Egypt's President Mohamed Morsi's denunciation on Thursday of the repression of the Syrian uprising was at least as notable for the venue at which he issued it as for its unequivocal content.
Iran had seen the new Islamist President's decision to attend the summit of the Non-Aligned Movement, which it hosted, as something of a triumph. Its hopes – and Western fears – that he would use it to cement a new alliance between Cairo and Tehran have hardly been fulfilled, at least for now.
Instead, the President chose the largest international conference staged in Iran since its 1979 revolution to blame, in terms stark enough to provoke a walkout by Syria's foreign minister, the current bloodshed on the "oppressive regime" which is Iran's closest regional ally, and to identify the original uprising with the one that swept Hosni Mubarak from office in his own country last year.
It does not diminish the significance of the speech to say that it should not have come as a complete surprise. There is an element of realpolitik, of course; Egypt is heavily dependent on aid from Iran's bitterest rival, Saudi Arabia. Egypt's vast Muslim population is overwhelmingly Sunni, like the majority reasserting itself in Syria, but unlike that of Shia Iran. And it would have been incongruous, to say the least, if a Muslim Brotherhood leader had decided not to endorse the uprising against the Assad regime. The influence of its sister organisation inside Syria may have been exaggerated, but it remains an important opposition player.

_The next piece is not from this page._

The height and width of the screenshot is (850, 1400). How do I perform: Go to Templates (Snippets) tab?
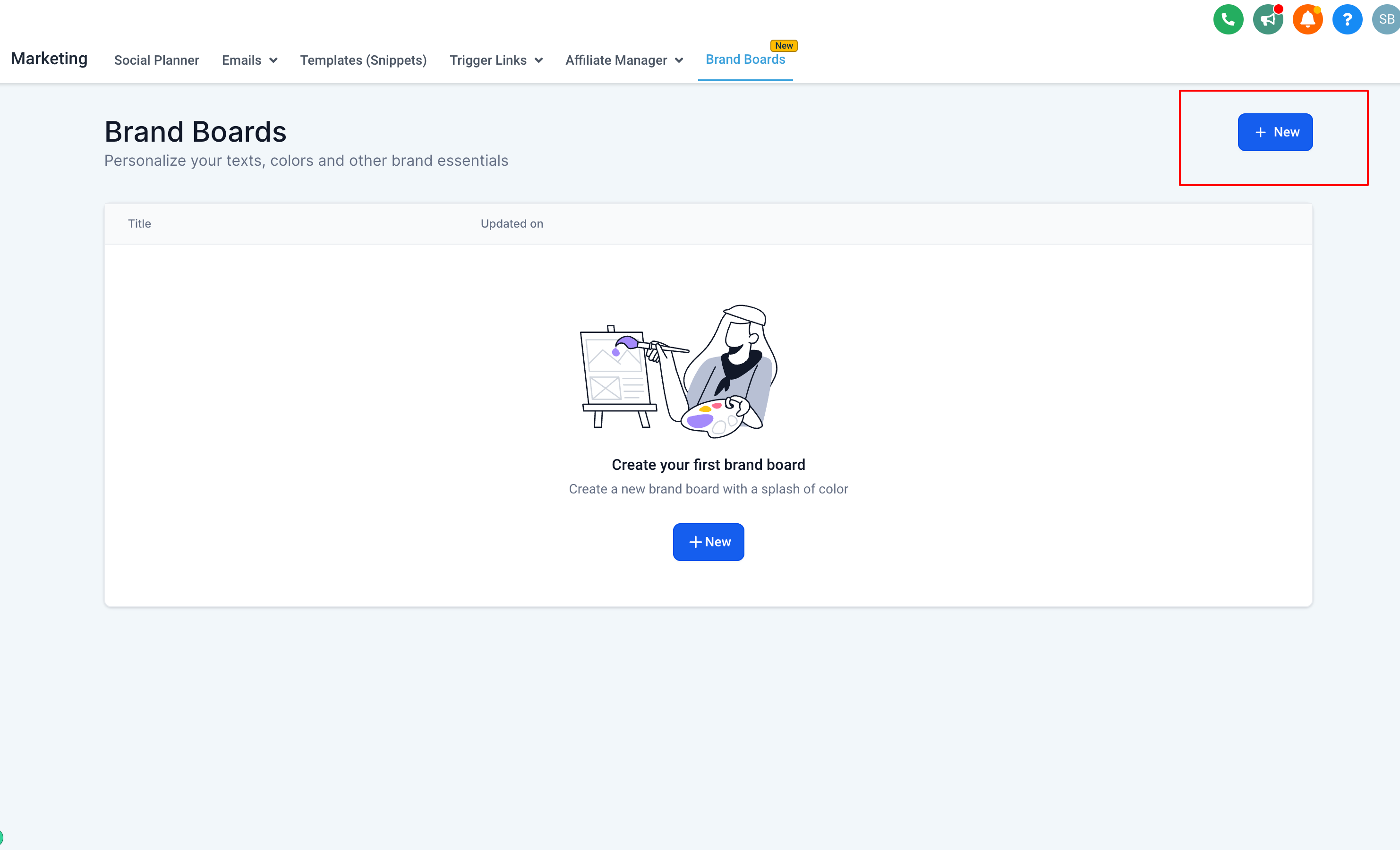click(363, 60)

But Mr Morsi's attack is at the most basic level a salutary reminder of the obsolescence of sweeping generalisations about the "moderates" and what Tony Blair was wont to describe as "the arc of extremism" in the Muslim world. The Egyptian President's definition of his foreign policy is a work in progress. The fact that he has embarrassed Israel's greatest enemy, for example, does not necessarily mean that he will be as emollient towards Israeli interests as Mubarak was. But if nothing else, his intervention on Syria this week demonstrates that Egypt is on the way – and not always predictably – to re-emergence as a serious regional power.